>> begin EXERCISE INPUTS
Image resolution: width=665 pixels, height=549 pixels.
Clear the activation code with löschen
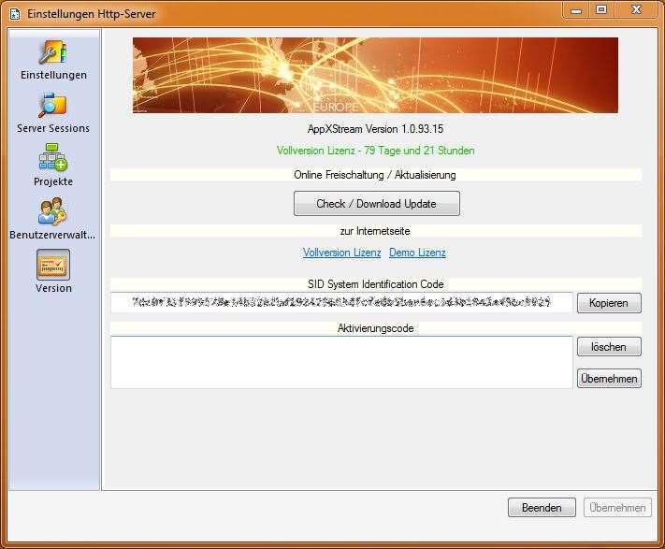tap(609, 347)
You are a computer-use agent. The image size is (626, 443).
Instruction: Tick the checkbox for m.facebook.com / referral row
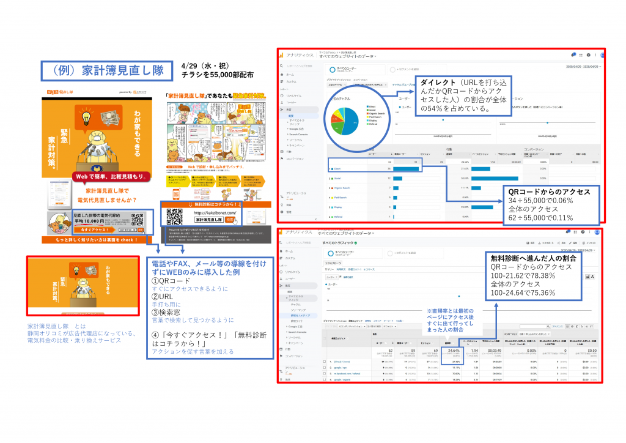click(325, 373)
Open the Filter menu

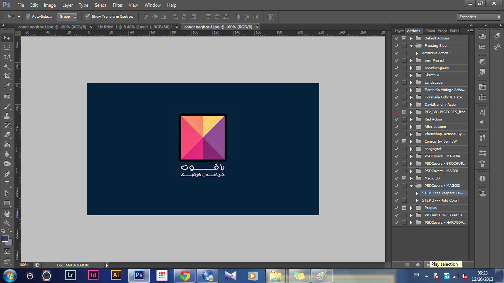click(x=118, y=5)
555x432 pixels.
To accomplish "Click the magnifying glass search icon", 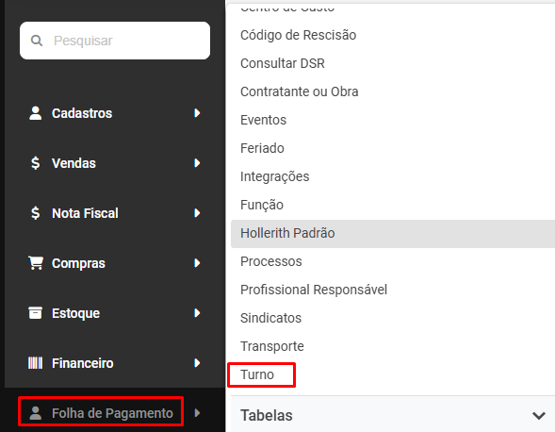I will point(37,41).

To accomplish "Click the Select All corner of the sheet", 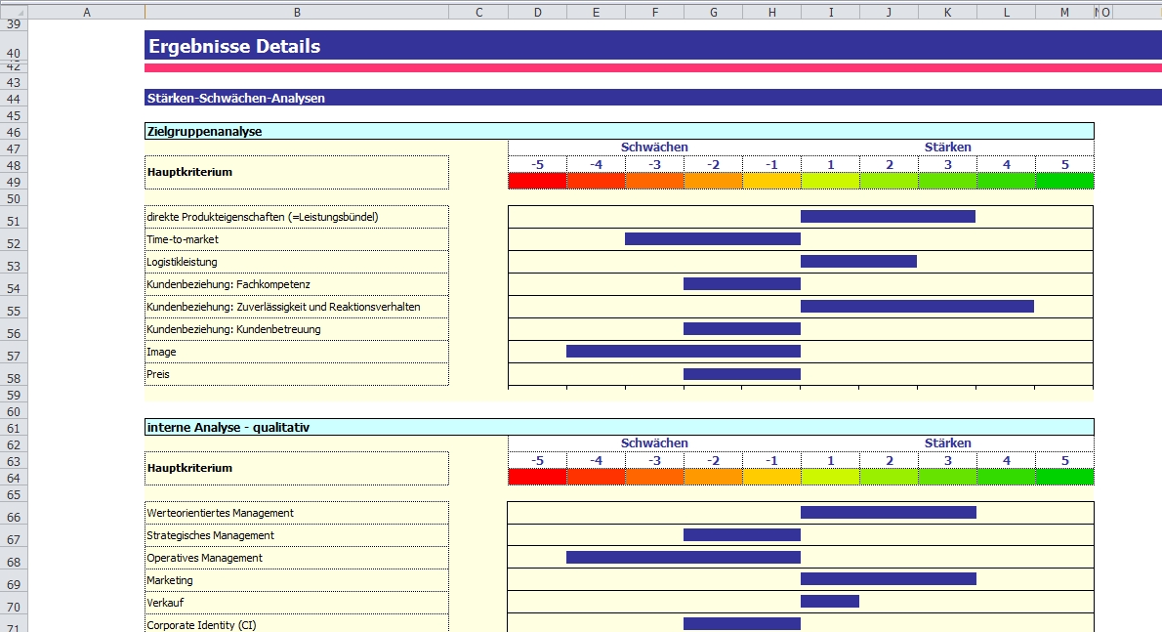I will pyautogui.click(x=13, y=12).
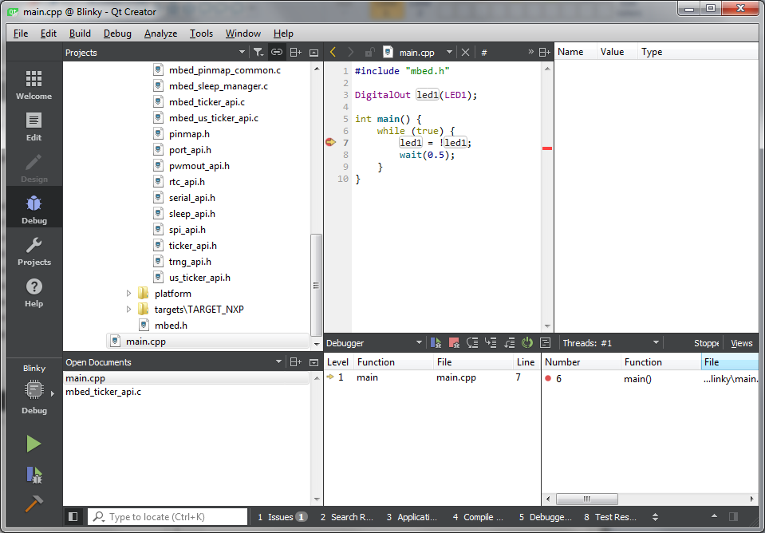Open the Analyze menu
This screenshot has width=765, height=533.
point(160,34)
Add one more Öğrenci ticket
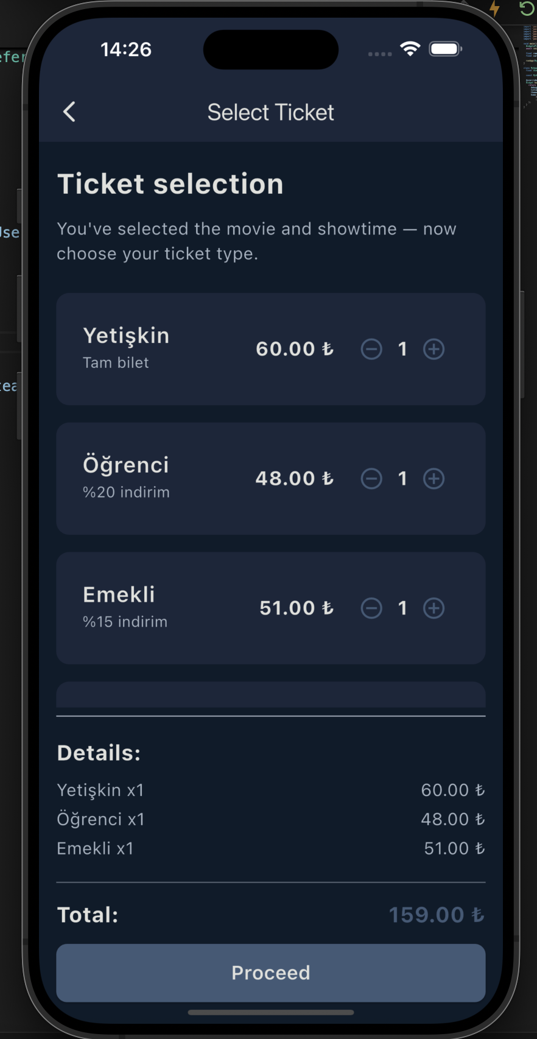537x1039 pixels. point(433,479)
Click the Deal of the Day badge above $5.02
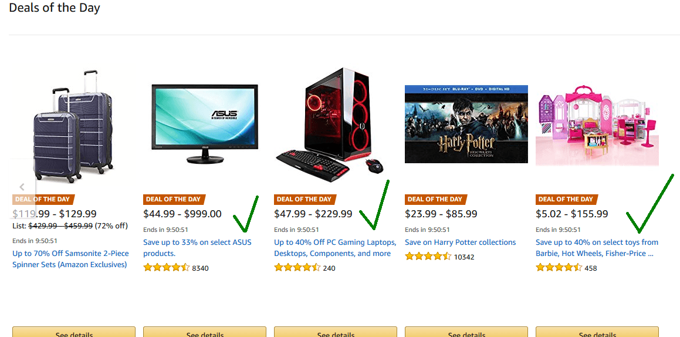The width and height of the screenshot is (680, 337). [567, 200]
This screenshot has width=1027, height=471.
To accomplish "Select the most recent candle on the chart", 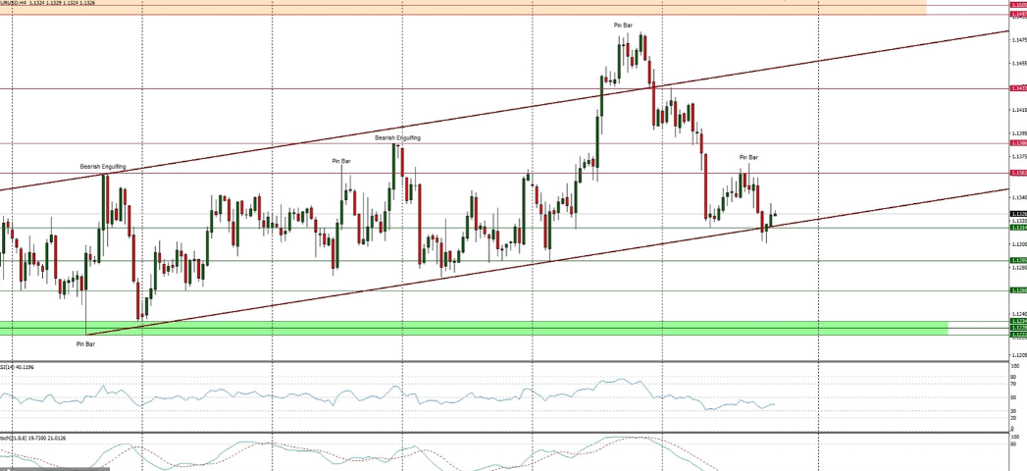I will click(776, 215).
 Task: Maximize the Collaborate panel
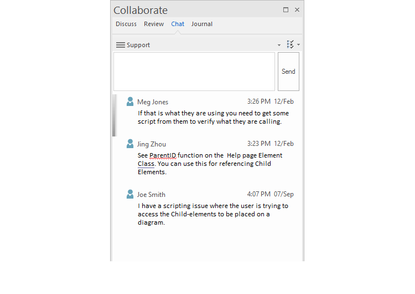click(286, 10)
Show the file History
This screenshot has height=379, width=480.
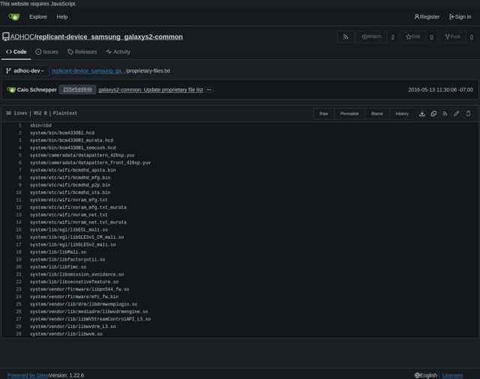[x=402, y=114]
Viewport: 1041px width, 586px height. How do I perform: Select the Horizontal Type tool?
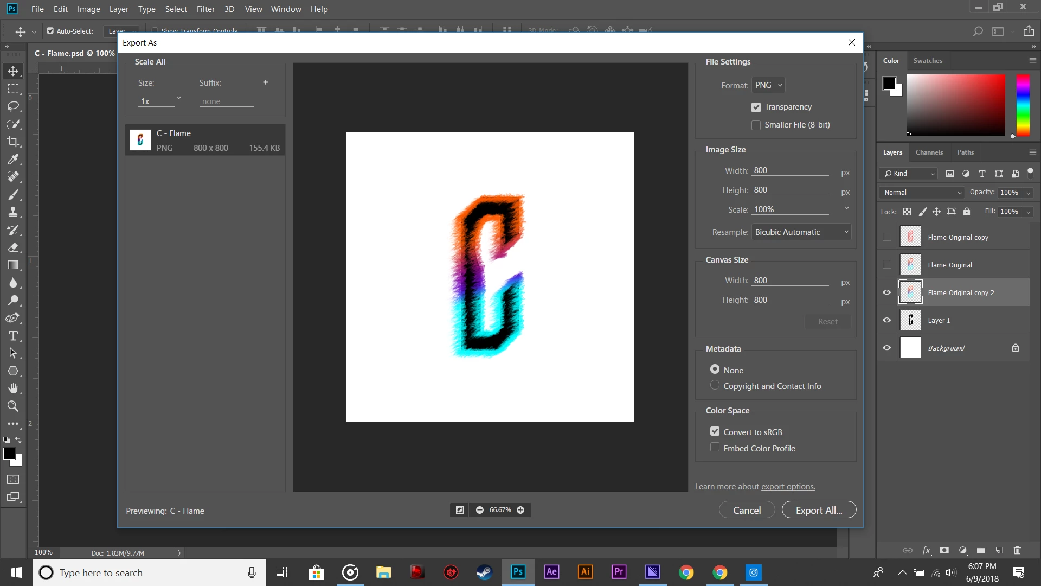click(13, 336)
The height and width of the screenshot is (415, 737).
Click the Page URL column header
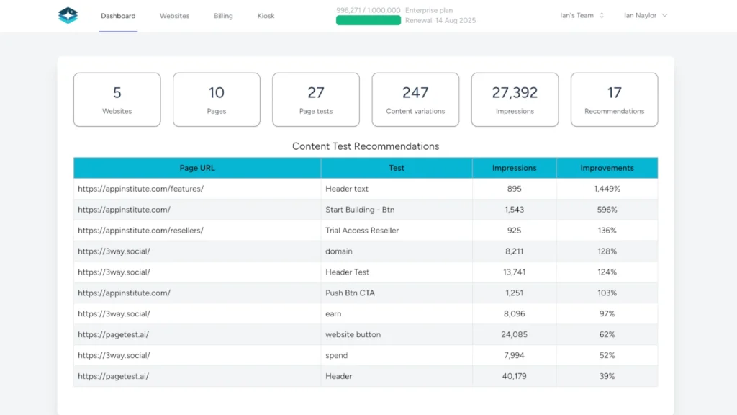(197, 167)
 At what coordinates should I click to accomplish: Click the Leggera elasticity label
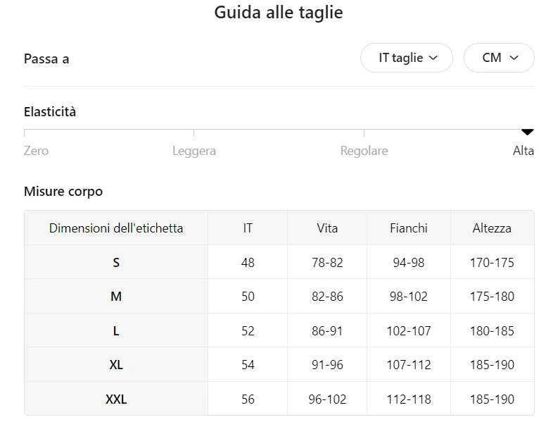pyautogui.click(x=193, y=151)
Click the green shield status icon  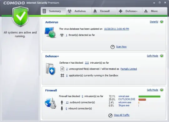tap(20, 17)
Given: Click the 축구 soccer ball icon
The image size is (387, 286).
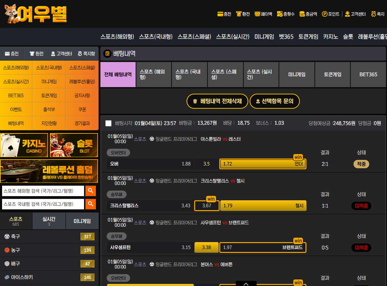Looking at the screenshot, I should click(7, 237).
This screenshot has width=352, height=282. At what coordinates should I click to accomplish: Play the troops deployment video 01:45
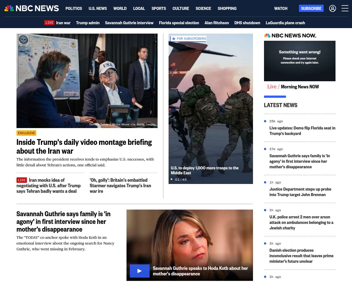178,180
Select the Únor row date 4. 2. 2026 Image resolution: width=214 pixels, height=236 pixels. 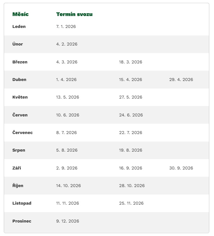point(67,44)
>> end EXERCISE INPUTS
• **WHAT TO PRODUCE**
Could you retype everything from the start of the data down through the line containing "click(x=118, y=5)", both ends included, without the pictures?

• **EXERCISE OUTPUT**
Image resolution: width=665 pixels, height=549 pixels.
Clear the activation code with löschen
tap(609, 347)
You are a computer-use agent. The image size is (626, 443).
Instruction: Tick the checkbox for m.facebook.com / referral row
click(325, 373)
Open the Filter menu

click(x=118, y=5)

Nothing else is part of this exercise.